Start of Block
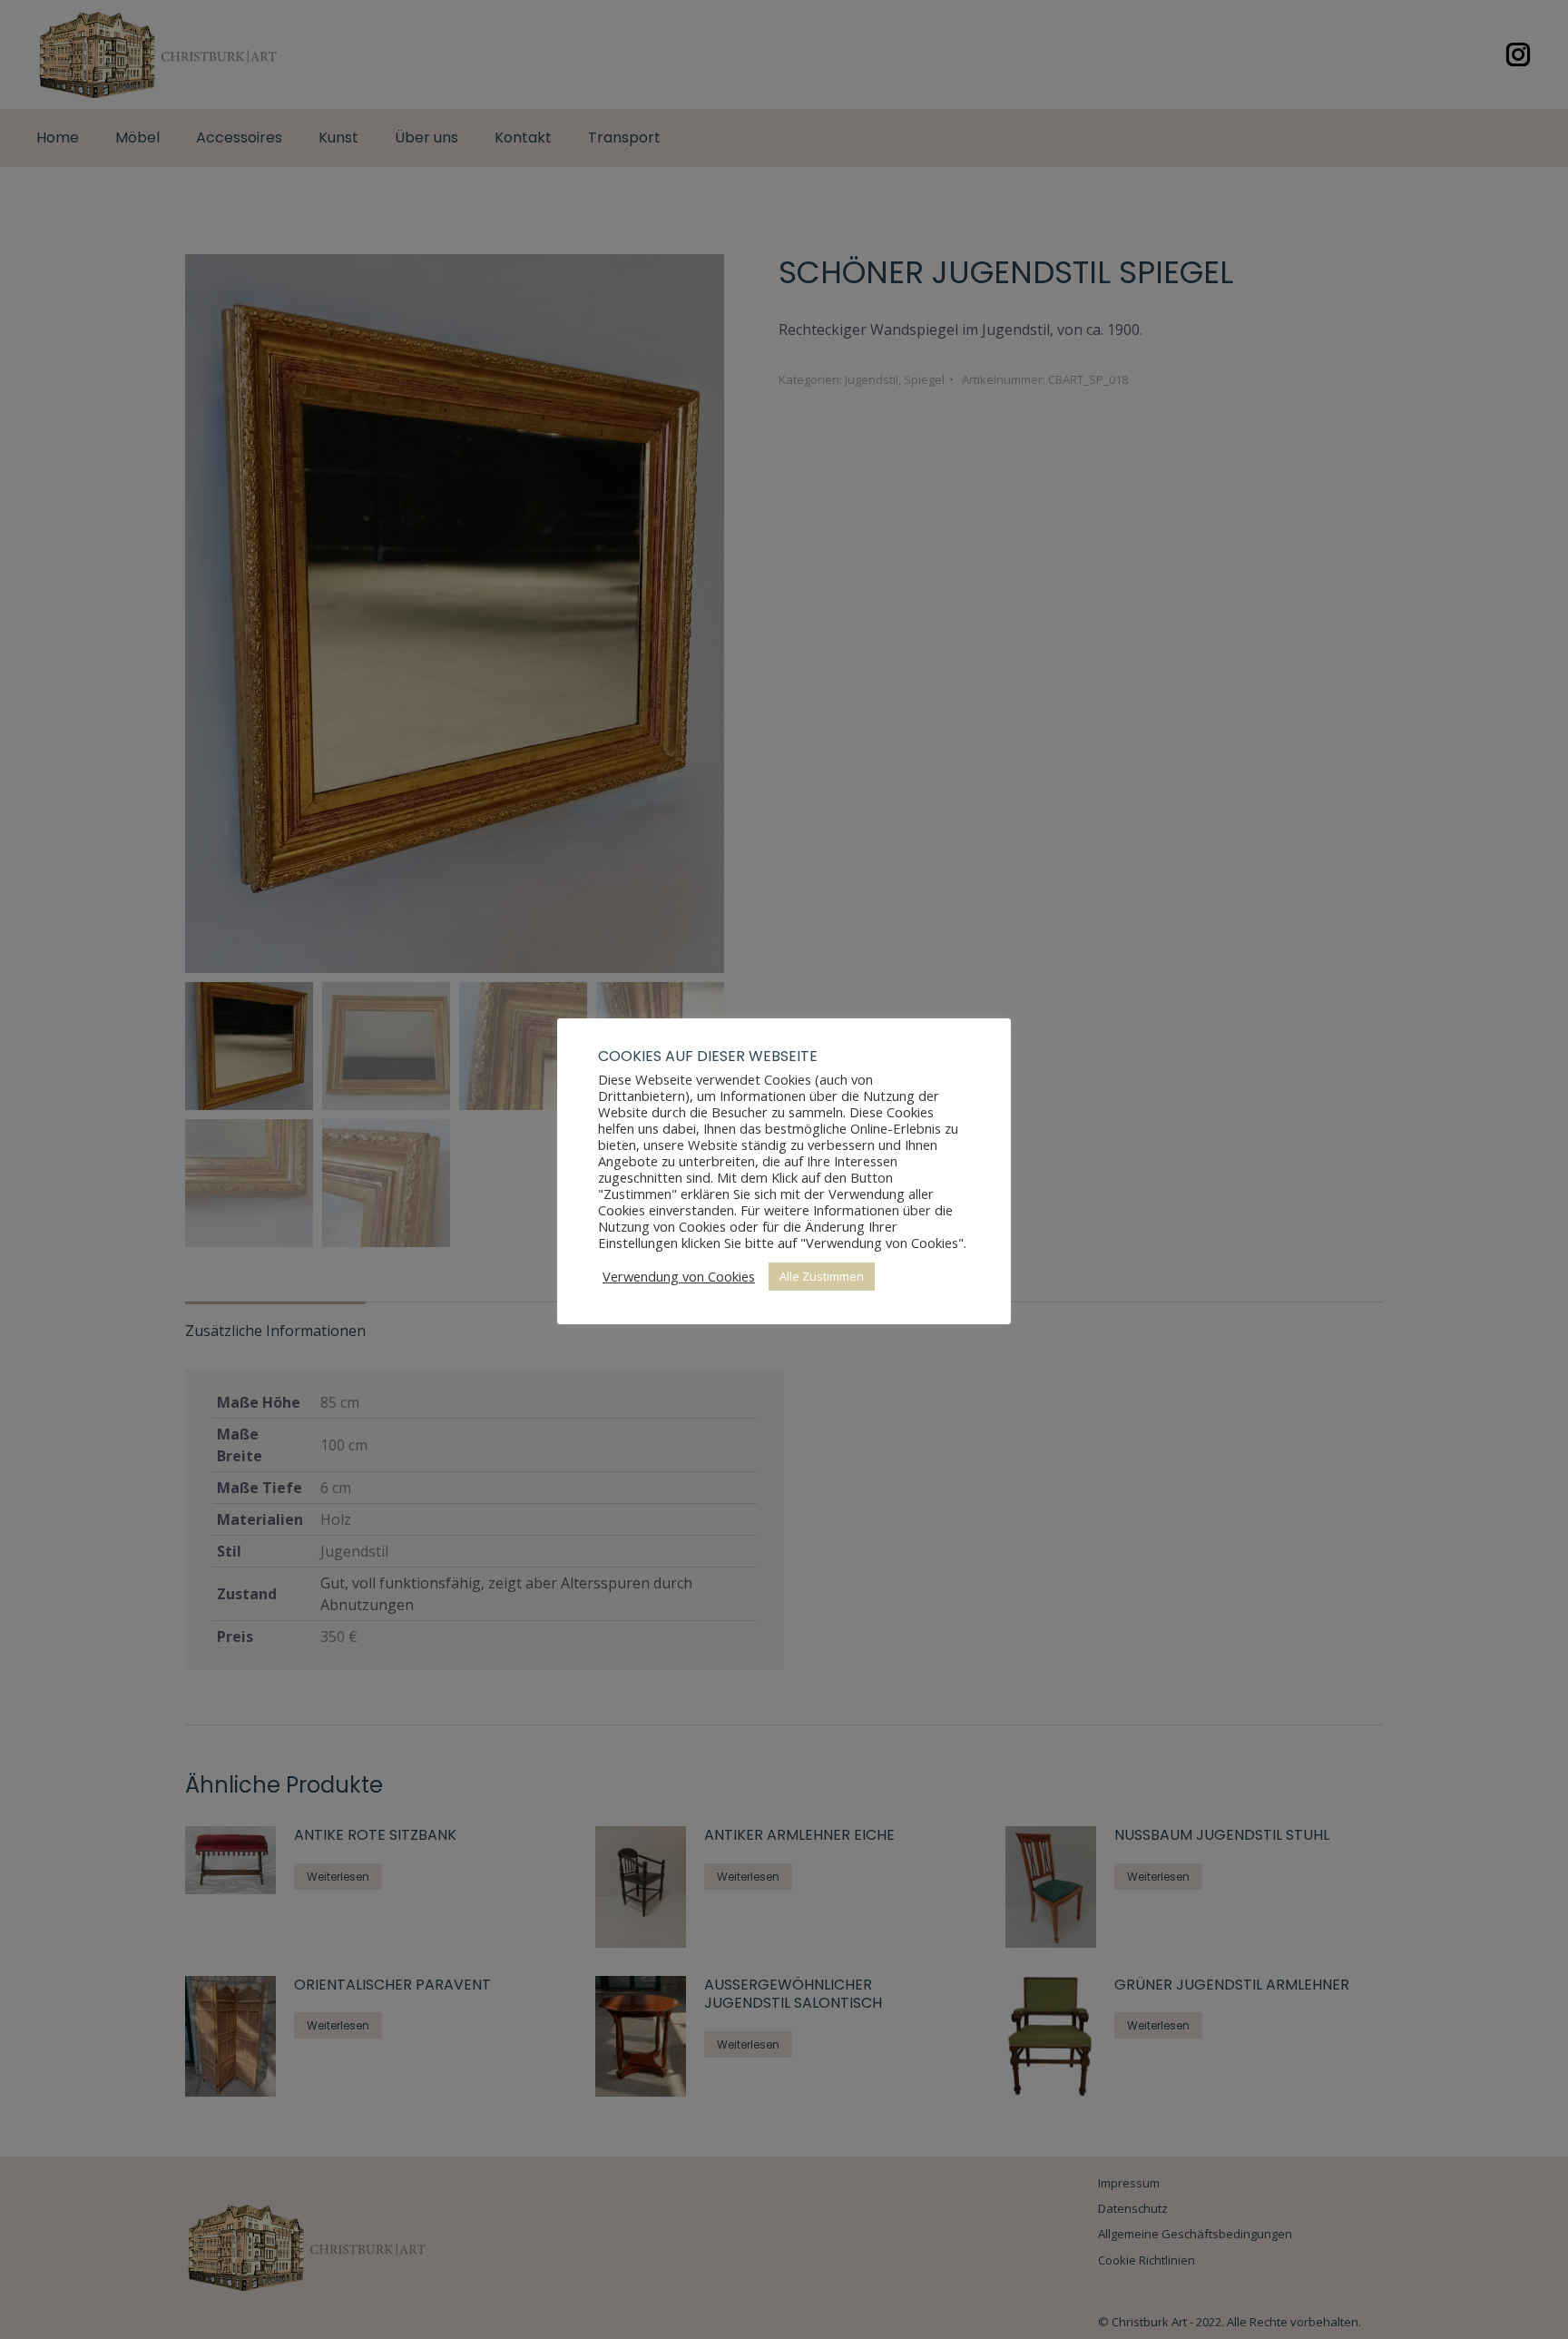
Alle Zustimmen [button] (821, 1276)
End of Block
Start of Block
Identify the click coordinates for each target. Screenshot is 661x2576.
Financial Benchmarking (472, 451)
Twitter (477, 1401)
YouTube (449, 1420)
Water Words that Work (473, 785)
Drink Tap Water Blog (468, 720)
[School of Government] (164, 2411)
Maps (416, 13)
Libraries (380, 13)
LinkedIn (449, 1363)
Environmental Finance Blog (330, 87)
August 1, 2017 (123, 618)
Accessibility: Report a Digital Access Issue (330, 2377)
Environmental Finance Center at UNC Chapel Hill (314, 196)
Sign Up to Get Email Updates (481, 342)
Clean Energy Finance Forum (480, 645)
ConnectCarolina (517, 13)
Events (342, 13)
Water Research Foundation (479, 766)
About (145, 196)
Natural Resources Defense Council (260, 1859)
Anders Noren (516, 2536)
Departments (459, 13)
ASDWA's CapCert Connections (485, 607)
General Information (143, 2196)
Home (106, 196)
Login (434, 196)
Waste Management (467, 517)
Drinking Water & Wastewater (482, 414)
End of Block
Start of Block
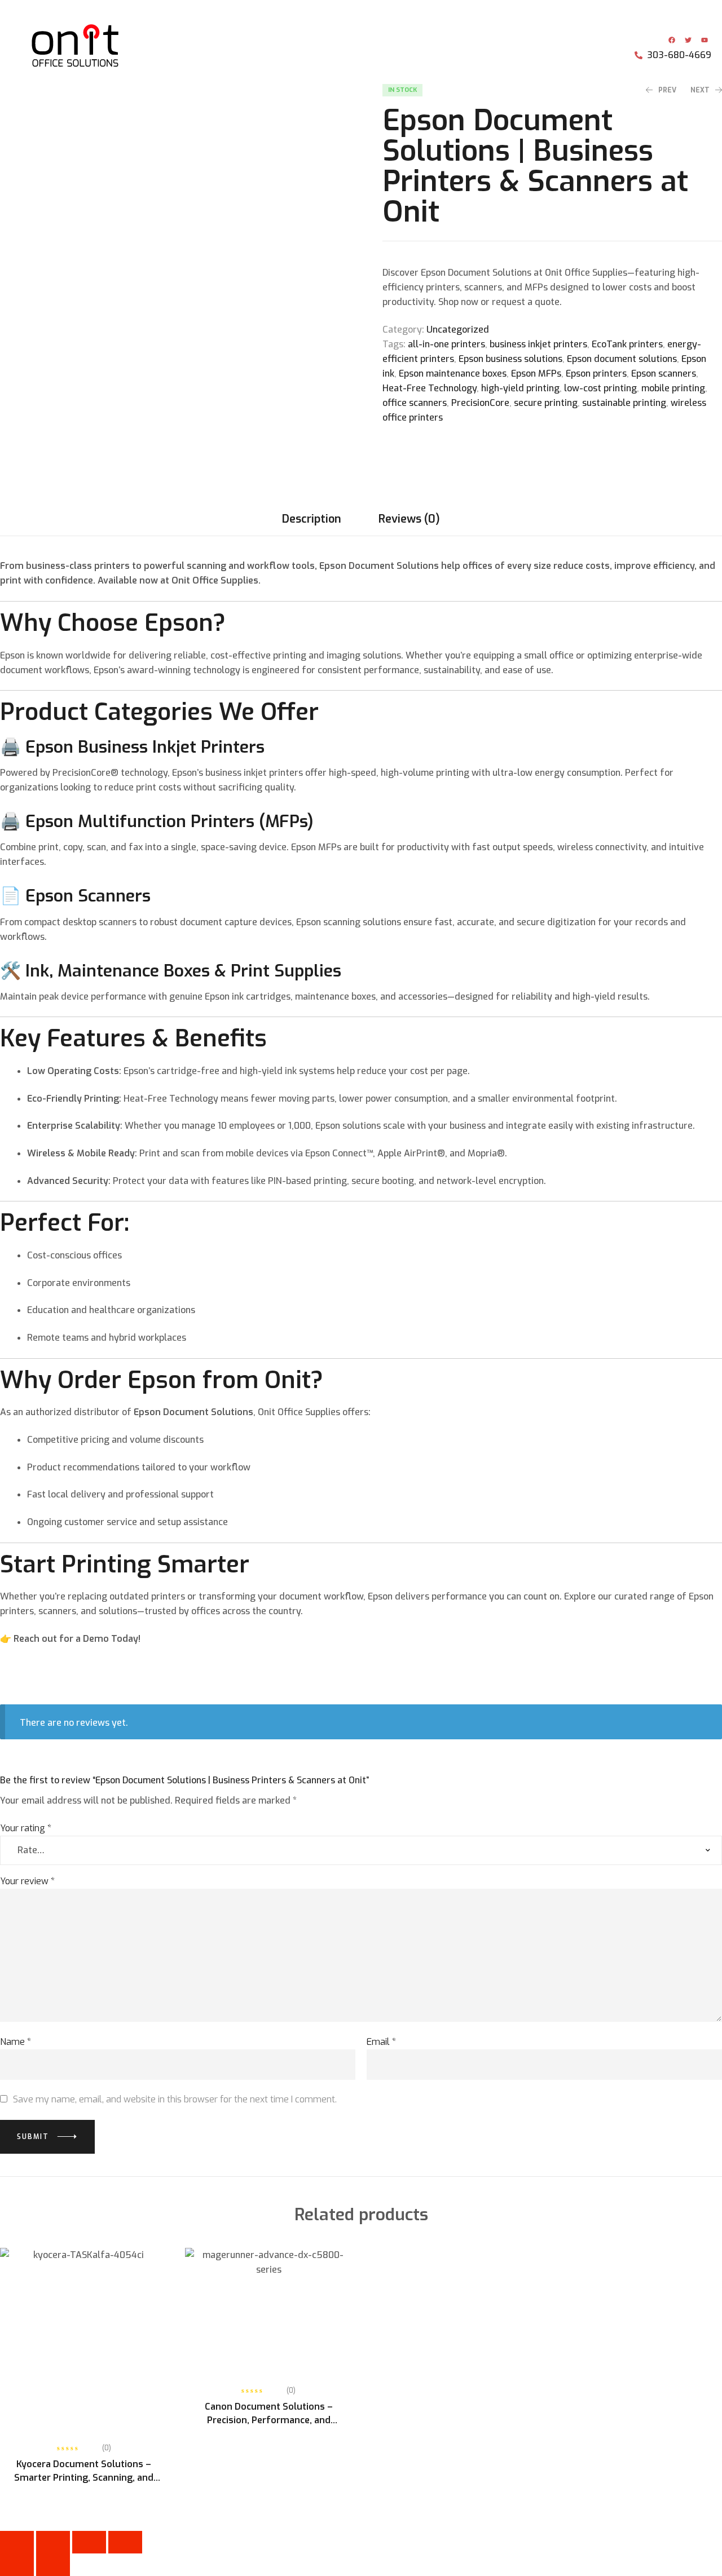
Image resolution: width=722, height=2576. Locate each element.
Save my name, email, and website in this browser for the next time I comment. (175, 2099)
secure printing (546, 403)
End of Block
* _WHAT TO DO_: Each line in the entries above, starting at the line with "Login (434, 196)" and ending at the line with "Drinking Water & Wastewater (482, 414)", is to be printed exactly, and only those lines.

* _OUTPUT FOR THIS EXERCISE_:
Login (434, 196)
Waste Management (467, 517)
Drinking Water & Wastewater (482, 414)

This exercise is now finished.